To promote its latest digital espionage game Watch Dogs, Ubisoft has launched a site that scrapes publicly available information from Facebook to show users how much of their data is in the public domain… and how it could be exploited.
Watch this trailer showing how the tool works below:
DigitalShadow scrapes a users’ publicly available information from Facebook, the US Census Bureau and the Bureau of Labour and Statistics in the US to show a true picture of their interests and frequent locations, along with ways that shady organisations might exploit this information against them.
The campaign requests permission to access a user’s account and then pulls information to build a comprehensive dossier of the user as if he or she were an assassin’s target.
Digital Shadow first shows users the photos they’ve tagged as public, then it moves on to examine their friends.

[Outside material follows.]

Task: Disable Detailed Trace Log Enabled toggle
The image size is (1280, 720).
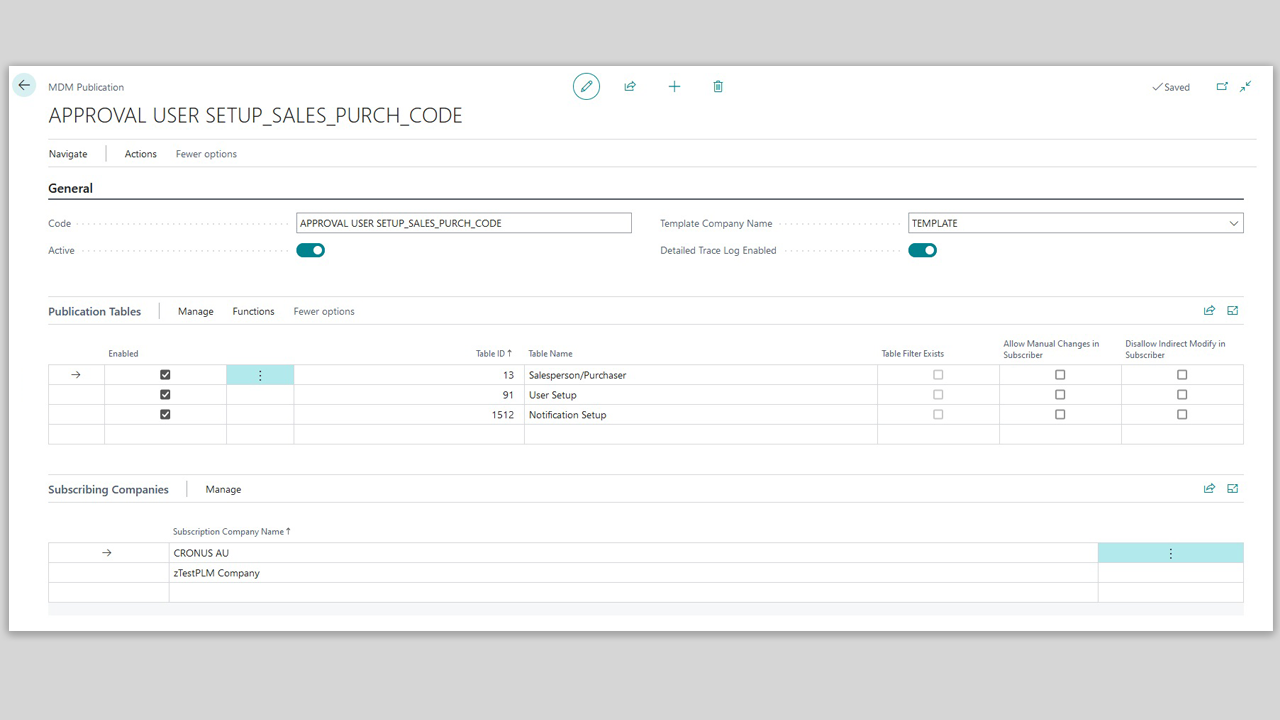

It shows users which of their Facebook friends they interact with most, which interact with them the most, which they don’t interact with at all, and even which friends they’ve been stalking that haven’t been stalking them back.
It also provides a potential salary based on educational level and job title, as well as a breakdown of possible passwords that could be used to hack their accounts.
Perhaps most significantly, Digital Shadow places a monetary value on the data they share online, assessing what their displayed information would be worth to marketers and advertisers. People with higher “digital shadow values” expose more of themselves to the wider world.
In addition to all this, Digital Shadow shows “commonly used words” in a user’s Facebook posts and performs sentiment analysis on them, using the frequency of these words to assess whether they are neurotic, depressive, deviant, volatile or submissive.
“Watch Dogs” will be released for PC, Wii U, Xbox One, Xbox 360, Playstation 3 and Playstation 4 on May 27.